# DATA FOR REVIEW
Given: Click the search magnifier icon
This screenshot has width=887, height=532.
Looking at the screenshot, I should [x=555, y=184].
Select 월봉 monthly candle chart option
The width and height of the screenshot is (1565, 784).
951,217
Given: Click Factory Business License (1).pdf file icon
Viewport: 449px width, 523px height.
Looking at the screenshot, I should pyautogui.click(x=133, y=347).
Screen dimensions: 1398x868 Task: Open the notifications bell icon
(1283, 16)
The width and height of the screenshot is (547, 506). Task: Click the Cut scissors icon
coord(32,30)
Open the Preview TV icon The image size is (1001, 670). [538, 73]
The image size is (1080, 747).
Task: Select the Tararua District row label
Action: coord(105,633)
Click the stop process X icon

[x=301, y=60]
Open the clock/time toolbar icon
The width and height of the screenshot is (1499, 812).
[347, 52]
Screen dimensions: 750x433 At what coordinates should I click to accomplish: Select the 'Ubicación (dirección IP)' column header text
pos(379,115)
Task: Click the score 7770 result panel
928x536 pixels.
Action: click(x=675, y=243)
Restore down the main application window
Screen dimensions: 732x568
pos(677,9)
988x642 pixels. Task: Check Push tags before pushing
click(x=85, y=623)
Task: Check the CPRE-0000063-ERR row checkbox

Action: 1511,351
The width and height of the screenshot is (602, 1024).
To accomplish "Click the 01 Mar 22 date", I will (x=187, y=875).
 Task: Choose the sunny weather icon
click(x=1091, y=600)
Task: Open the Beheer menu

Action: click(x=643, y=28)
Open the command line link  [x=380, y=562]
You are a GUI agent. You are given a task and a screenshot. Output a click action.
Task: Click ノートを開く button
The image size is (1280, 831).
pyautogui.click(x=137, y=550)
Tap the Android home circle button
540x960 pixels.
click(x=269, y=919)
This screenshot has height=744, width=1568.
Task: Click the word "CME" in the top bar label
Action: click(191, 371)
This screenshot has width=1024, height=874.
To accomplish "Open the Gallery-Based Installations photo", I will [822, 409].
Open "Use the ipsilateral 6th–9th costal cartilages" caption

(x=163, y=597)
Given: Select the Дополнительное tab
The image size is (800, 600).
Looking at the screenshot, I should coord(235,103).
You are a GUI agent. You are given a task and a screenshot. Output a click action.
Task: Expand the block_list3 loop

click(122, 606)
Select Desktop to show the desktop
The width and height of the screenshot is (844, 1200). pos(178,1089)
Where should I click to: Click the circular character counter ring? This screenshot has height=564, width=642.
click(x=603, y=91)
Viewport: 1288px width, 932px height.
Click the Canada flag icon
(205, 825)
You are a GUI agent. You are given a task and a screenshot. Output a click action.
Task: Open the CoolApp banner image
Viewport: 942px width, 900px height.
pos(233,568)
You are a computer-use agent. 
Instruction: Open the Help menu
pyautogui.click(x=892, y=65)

# WHAT TO PRODUCE
Determine how many lines in the records above hold the word "will", and answer with that number only.

# WRITTEN SOLUTION
2